Naomi Klein, an activist writer stalked by controversy
The Canadian is not afraid to tackle serious subjects and big ideas
Was it fate or some algorithmic force beyond our comprehension that meant Naomi Klein and Naomi Wolf both converged on London this week? The confusion of these two polarising figures — the former a radical writer and social and political activist, the latter a contrarian academic turned conspiracy theorist — on social media platforms in recent years was the inspiration for Klein’s 2023 book Doppelganger. So it was somehow fitting that as Klein arrived to see Doppelganger awarded the inaugural Women’s Prize for Non-Fiction on Thursday night, she found her online twin was also in town.
Fitting, too, that Klein should acknowledge the coincidence with a wry post on X. The same day that Wolf took to the platform to denounce London as “a globalist parking lot” with “no sign of British culture”, Klein remarked: “For the record London, I think you are gorgeous.”
Praised by Suzannah Lipscomb, chair of the judging panel, as “a courageous, humane and optimistic call to arms”, Doppelganger begins with an absurd, almost comical, scenario of mistaken identity but quickly expands its purview to grapple with themes that define our online era: the rise of personal branding, the flourishing of alt-right politics, information wars and conflict in the Middle East. It’s the most personal of Klein’s books, but is also typical of her output in its range and ambition.
In 1999, at the age of 29, Klein became an overnight sensation with the publication of her first book No Logo, an elegant and excoriating critique of consumer capitalism. It helped that its release came in the days following the “Battle of Seattle”, a series of protests that erupted against the World Trade Organization. By 2005, she was ranked 11th in a poll of global intellectuals organised by Prospect and Foreign Policy magazines. The book was followed in 2007 by The Shock Doctrine, in which Klein trained her sights on free-market economic policy, before shifting her focus to expose neoliberalism’s contribution to climate change in 2014’s This Changes Everything and 2019’s On Fire.

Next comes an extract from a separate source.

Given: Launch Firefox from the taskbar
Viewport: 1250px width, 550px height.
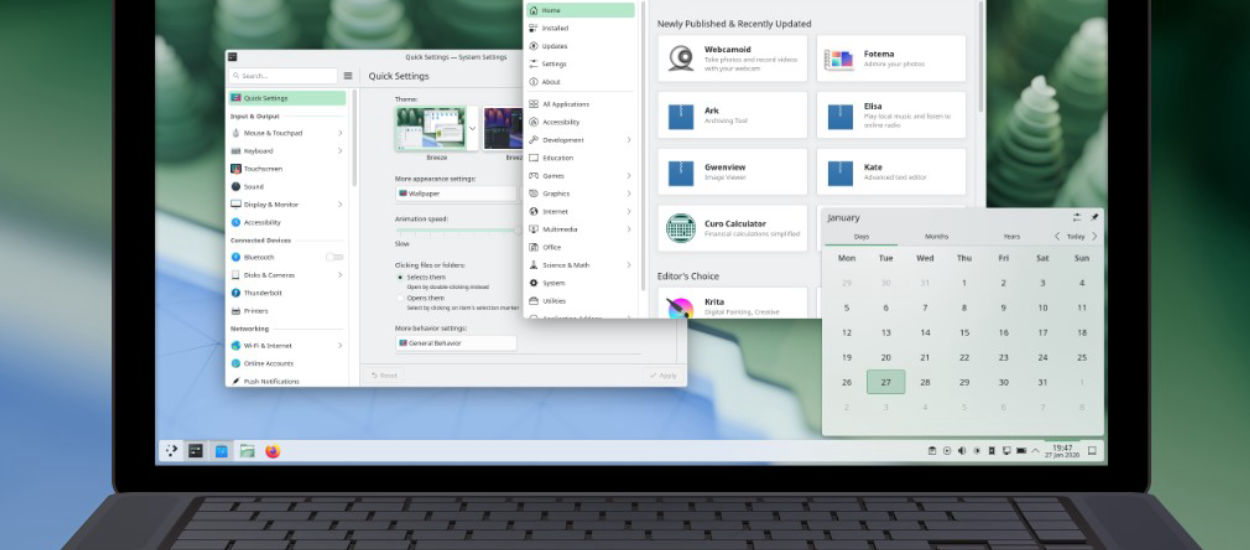Looking at the screenshot, I should [273, 451].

“I write books of Big Ideas About Serious Subjects,” she declares with knowing humour in her introduction to Doppelganger. Depending on your point of view — or, more likely, your politics — these “big ideas” either represent the courageous speaking of truth to power or the shrieks of a meddling ideologue.
Something of Klein’s own radicalism can be traced through her family lineage. The daughter of American Jews — Michael Klein, a physician, and Bonnie Sherr Klein, a feminist filmmaker — she was born in Montreal in 1970, two years after her father moved the family to Canada to avoid the Vietnam draft. She has also cited her grandfather, an animator for Walt Disney who co-organised the first animators’ strike in 1941, for which he was fired and outed as a communist in front of the House of Un-American Activities Committee, as a powerful early influence.
“[My grandfather] would draw Donald Duck for me and it was magic to suddenly see this character from movies just appear on a napkin, [but] that coexisted with this terrible story about how he had been mistreated by the company,” Klein said in a 2017 interview. “So yes, he taught me to look behind the gloss, to look behind the surface, but he also taught me that we can hold contradiction, that we can be attracted to it, love it, want it and [also] be troubled by it [and] want fairness.”
A free spirit and self-described “teenybopper” in her youth, Klein came to political consciousness in the aftermath of the École Polytechnique massacre in 1989, when an antifeminist gunman killed 14 women at the Montreal engineering school. “It was the moment when I could no longer be this apolitical teenager because you had to call yourself a feminist,” she has said.
Klein’s status as an activist has grown as social justice, climate change and anti-Zionism have moved to the foreground of cultural and political debate. She is an outspoken supporter of the Boycott, Divestment and Sanctions campaign against Israel. Last month, she was among 700-plus signatories, under the umbrella group Fossil Free Books, who called for the asset management firm Baillie Gifford (formerly a prominent sponsor of UK literary festivals) to divest from the fossil fuel industry and companies “with direct or indirect links to Israel’s defence, tech and cyber security industries, including Nvidia, Amazon and Alphabet”.
The first £30,000 Women’s Prize for Non-Fiction — launched in response to new research highlighting the relative lack of consumer visibility available for female writers of non-fiction — is sponsored by the online genealogy service Findmypast. Its sister award, the Women’s Prize for Fiction (which was won this year by the American author VV Ganeshananthan), is sponsored by the Baileys liqueur brand and Audible, a subsidiary of Amazon.
Accepting the prize, Klein paid tribute to her fellow shortlisted writers and their “commitment to examining the shadowlands of our world”, and revealed that this week someone had been tearing down promotional book posters featuring her photo around London. “The weird thing is, I don’t know what had angered them,” she said. “I don’t know if it was what I had written about vaccine misinformation, what I had written about Zionism, what I had written about climate change and Fossil Free Books.” Controversy, it seems, just follows Klein around.